For more than four months from June, the Nato-equipped and trained new Ukrainian army attempted to batter a breakthrough in Russian lines.

Faced with a well-planned deep defence, including millions of mines, Kyiv’s generals made few inroads on the front line failing to achieve a breakout to the Sea of Azov and cut off occupied Crimea.

The average age of Ukrainian troops in some units is 45, because the country has decided against mobilising its youth to preserve its economy.

“So they've mobilised their dads essentially,” said Gen Barrons. “But the only way they can break the deadlock is by mobilising civil society. They've got to mobilise their youth and find more people willing to fight.”

With a lack of specialists in the summer offensive, each brigade of about 4,000 people could only produce about two company’s worth of actual assault troops, around 200 men.

When they attacked in armoured vehicles they got bogged down in the minefields, then the Russians fired “scatter-able” mines behind the attackers to isolate them and then pick them off.

Soon the assault companies were decimated leaving the Ukrainians only able to assault in small numbers which “was never going to them to the Sea of Azov”.

Can Ukraine win?

Blanket drone use by both sides has meant that the battlefield has become remarkably transparent, making mass armoured manoeuvres impossible. But counter-drone technology could soon assist the Ukrainians.

To succeed Ukraine will need to fight the “deep battle” targeting Russia’s Black Sea fleet, airbases and command centres with long-range missiles.

“To make it really hard behind the front line, so that the Russians can't build up their own capability, everyone has to have a tough winter,” said Gen Barrons.

“Don't allow people to stay warm and snug in a bunker, they need to wear them out.”

Then they will need to concentrate their forces at a five-to-one advantage, at the right point on the Russian front line, breach the deep defences and have the resources to exploit the breakthrough.

But that will require industrial and logistic power, especially the need to fire 10,000 shells a day for several weeks.

Ukraine also needs the F-16 fighters to keep the Russian Air Force at bay and to shoot down the highly effective attack helicopters.

All of the above will take until 2025 and only if the West continues to fund it, said Gen Barrons.

Arms from Iran

Kyiv is also having to use a large number of its Patriot air defence missiles to shoot down Iran-supplied missiles and drones.

“The drones don't have a high penetration rate, but they do consume anti-aircraft missiles,” said the former officer.

Tehran is also likely to supply Moscow with long-range missiles which will give it the volume to hammer at Ukraine’s infrastructure, in particular its electricity supply.

Freaking Europe out

Gen Barrons lamented the inability of western capitals to use their financial might to greater effect.

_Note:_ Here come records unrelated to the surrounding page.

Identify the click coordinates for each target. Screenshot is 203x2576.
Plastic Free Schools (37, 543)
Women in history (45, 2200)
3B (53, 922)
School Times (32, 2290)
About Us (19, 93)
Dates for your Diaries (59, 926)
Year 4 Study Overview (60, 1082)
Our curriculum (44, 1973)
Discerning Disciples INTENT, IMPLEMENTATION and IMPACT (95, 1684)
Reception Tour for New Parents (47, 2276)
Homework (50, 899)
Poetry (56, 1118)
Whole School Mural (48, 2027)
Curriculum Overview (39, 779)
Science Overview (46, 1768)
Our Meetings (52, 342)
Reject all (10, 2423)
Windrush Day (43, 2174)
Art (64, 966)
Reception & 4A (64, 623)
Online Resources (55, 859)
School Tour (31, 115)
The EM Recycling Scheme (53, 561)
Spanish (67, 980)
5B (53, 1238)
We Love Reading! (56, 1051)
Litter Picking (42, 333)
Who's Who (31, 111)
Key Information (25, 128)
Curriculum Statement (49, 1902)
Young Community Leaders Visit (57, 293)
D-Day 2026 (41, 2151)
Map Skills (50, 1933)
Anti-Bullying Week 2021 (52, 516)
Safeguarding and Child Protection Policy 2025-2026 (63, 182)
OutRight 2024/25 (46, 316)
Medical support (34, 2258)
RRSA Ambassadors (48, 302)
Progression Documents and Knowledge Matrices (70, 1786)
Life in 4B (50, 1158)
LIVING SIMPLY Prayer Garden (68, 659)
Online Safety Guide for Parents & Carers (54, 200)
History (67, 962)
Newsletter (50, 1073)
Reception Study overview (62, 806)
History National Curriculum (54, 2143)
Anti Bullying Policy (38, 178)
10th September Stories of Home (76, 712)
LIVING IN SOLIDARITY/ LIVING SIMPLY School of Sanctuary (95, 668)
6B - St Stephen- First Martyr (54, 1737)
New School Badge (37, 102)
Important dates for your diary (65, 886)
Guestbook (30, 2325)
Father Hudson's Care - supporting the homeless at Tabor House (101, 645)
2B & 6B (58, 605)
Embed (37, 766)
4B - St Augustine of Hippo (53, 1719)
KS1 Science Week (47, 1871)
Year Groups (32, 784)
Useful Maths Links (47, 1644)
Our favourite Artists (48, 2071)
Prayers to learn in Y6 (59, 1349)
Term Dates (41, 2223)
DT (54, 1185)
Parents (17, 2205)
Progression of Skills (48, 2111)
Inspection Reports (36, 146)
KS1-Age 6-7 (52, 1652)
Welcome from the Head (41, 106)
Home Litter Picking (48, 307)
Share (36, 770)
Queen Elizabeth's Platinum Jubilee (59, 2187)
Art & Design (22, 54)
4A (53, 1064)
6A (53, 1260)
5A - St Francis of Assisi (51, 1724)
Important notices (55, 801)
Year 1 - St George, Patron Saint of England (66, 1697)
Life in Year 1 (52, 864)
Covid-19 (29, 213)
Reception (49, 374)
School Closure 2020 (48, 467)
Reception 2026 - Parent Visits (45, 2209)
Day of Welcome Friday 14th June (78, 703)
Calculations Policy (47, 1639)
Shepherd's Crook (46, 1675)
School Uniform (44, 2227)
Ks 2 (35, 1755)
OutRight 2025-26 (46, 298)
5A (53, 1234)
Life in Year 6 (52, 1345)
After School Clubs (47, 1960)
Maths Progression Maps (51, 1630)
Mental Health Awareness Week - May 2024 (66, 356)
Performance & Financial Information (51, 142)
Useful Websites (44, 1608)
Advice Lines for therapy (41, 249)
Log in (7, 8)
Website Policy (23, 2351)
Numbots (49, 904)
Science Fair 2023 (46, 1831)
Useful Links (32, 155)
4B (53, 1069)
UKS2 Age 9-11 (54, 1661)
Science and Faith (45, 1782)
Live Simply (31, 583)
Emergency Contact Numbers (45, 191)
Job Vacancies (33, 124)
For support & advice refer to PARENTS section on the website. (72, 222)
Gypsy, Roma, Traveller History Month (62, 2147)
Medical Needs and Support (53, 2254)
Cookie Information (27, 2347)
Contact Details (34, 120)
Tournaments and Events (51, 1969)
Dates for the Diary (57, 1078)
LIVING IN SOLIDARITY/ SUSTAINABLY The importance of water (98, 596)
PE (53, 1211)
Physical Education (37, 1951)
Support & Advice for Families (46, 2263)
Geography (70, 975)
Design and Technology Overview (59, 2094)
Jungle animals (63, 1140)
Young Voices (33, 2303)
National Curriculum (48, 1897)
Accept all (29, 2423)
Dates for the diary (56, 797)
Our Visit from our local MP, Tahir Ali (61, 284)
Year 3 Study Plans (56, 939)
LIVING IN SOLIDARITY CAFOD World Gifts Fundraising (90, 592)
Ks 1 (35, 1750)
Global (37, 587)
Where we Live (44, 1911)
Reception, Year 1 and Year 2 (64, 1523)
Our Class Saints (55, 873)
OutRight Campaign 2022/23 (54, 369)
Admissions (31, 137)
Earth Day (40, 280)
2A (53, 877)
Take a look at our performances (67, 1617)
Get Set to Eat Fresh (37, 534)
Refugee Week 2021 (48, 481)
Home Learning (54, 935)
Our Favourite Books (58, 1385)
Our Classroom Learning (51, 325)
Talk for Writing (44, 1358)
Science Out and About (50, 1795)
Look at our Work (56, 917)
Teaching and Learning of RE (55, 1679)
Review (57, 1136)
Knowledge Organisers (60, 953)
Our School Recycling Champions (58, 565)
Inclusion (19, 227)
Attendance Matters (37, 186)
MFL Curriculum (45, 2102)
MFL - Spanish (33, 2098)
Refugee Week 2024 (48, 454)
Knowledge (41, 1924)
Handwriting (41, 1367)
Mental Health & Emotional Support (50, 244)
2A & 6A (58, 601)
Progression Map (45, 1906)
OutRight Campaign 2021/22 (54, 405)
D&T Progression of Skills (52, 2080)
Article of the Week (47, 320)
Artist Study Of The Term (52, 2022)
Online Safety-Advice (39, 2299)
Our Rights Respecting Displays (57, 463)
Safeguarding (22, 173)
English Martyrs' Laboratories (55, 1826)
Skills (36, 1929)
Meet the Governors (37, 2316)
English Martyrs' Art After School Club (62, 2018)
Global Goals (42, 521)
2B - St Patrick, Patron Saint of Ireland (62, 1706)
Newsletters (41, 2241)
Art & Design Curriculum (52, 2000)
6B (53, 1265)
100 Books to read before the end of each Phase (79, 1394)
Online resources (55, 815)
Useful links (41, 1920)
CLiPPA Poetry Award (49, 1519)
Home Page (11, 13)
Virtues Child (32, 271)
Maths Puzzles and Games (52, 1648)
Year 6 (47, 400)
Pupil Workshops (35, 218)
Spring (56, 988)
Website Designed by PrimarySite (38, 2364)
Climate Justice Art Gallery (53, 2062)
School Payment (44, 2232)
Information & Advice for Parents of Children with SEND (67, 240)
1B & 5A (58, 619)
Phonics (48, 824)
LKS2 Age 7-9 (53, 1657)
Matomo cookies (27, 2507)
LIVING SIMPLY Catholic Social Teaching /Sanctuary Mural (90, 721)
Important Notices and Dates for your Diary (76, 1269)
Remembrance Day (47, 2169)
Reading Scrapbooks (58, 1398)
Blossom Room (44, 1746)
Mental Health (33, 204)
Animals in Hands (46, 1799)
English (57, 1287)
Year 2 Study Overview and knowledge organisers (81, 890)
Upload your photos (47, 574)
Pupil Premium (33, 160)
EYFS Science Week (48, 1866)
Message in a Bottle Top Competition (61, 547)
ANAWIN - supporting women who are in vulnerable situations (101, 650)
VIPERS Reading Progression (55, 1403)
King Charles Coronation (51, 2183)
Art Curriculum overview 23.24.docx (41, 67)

With the US economy worth about $23 trillion a year and Europe $15 trillion, it was “a massive failure of deterrence” that Russia’s $2.2 trillion economy was succeeding, he said.

“It's an absolute failure of politics and we will deserve to be the victims of the 21st century if we can't sort this out,” he said.

“It's our fault because we did not mobilise industry in 2022 and 2023 to ride the wave of popular support when Ukraine was seen to be in the ascendant.”

If Mr Putin was to prove successful then he could end up with an army twice as powerful and more experienced than the one he started with, he said.

“And that ought to really freak Europe out,” concluded Gen Barrons.